April 8, 2025
I found the information on how Congress 60 handles its two holiday breaks each year very interesting. The exceptionally low rate of any unauthorized opioid use and related dropouts from treatment is quite a remarkable achievement and further evidence of the effectiveness of the DST method. I do not think alternative methods of treatment would be able to achieve such results. Your analogy of drugs to the relationship between a car and its fuel is quite apt. In the monograph I have been that focuses on improving adherence and retention in medication-assisted treatment, I have written the following:
“Traditional clinical evaluations focus on what opioid use did to the patient and the extent to which this damage may be ameliorated and future damage prevented through the vehicle of specialized professional treatment. New innovations in service delivery might come from examining what opioid use did for the individual and addressing the extent to which such functions may be addressed within the context of treatment and related recovery support services.”

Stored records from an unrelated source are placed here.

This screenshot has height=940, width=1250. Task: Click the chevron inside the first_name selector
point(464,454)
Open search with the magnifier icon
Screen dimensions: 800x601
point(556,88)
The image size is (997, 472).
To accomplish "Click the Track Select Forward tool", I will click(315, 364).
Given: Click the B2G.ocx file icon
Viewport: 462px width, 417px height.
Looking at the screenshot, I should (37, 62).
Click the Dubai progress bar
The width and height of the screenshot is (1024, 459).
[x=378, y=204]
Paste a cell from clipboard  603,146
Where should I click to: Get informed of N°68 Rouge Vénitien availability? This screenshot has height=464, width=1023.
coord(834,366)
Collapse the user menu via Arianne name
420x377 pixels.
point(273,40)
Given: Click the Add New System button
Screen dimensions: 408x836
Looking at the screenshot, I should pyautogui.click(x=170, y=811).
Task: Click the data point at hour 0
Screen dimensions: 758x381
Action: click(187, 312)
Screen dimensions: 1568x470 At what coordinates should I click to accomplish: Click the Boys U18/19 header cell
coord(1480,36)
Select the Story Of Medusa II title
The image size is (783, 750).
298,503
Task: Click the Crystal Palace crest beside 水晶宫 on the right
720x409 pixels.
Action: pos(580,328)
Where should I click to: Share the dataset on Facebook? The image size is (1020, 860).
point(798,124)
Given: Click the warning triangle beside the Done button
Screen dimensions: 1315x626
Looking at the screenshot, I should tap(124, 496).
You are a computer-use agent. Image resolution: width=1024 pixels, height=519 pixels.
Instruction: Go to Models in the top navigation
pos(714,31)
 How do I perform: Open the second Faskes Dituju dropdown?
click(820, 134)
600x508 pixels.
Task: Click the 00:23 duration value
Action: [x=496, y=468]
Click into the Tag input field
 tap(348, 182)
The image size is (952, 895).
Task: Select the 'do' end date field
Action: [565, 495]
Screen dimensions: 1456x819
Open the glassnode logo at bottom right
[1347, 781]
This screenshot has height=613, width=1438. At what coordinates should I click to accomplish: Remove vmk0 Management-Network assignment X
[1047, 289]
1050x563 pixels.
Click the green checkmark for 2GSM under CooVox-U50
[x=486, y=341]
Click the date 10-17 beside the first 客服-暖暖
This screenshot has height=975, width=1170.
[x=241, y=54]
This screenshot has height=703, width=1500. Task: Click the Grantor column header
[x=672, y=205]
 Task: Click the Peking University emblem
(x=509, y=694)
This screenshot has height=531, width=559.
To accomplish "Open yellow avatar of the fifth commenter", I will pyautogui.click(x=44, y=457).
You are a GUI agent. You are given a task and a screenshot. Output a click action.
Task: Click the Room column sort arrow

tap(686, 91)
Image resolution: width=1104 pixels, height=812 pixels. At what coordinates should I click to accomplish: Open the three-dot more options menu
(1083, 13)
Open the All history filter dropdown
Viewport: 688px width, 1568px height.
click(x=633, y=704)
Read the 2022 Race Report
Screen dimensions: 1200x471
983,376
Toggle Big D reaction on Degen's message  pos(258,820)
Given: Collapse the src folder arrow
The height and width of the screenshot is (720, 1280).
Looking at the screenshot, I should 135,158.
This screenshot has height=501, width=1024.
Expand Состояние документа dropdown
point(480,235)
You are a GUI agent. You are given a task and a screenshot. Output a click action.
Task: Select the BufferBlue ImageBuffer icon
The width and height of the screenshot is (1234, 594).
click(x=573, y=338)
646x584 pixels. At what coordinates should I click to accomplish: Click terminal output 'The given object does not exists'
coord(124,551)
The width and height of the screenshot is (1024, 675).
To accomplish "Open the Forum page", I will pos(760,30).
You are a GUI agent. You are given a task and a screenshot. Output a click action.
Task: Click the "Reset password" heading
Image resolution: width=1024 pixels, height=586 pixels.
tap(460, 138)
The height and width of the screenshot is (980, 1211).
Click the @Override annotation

I think this is precisely what the DST method provides, and Congress 60 meets a large range of other needs through all of the other activities in which the DST method is nested. That is the only reasonable explanation for how individuals and their families can sustain stable recovery during these annual breaks. But you are correct in asserting that such achievement is contingent upon the proper substitution agent, a precise schedule of replacement, and education on the why and how if this procedure. That is what the DST method provides.
Thanks for sharing the latest translation of the Valley speeches. These are very well done. Either option you propose in making them available is workable, but I think making them available all at once would work best. That way individuals can work their way through them in a concentrated period of time. It would be an emersion in recovery worldview that might open pathways of change and the potential for transformative understandings that are unplanned, positive and permanent. The Valleys with more than one lecture would work fine if the opening speech for each was a summary of that Valley. That way, the speeches could serve as an introduction and for advanced study. When those are ready, we can post them on my website or post links to where the English and other versions are posted on the Congress 60 website.
This week, I am working on the final formatting of the monograph I have been working on. Hopefully it will be posted in the next few weeks and then I will begin working on a shorter version for journal publication.
Please extend my warm regards to your family and to all members of Congress 60.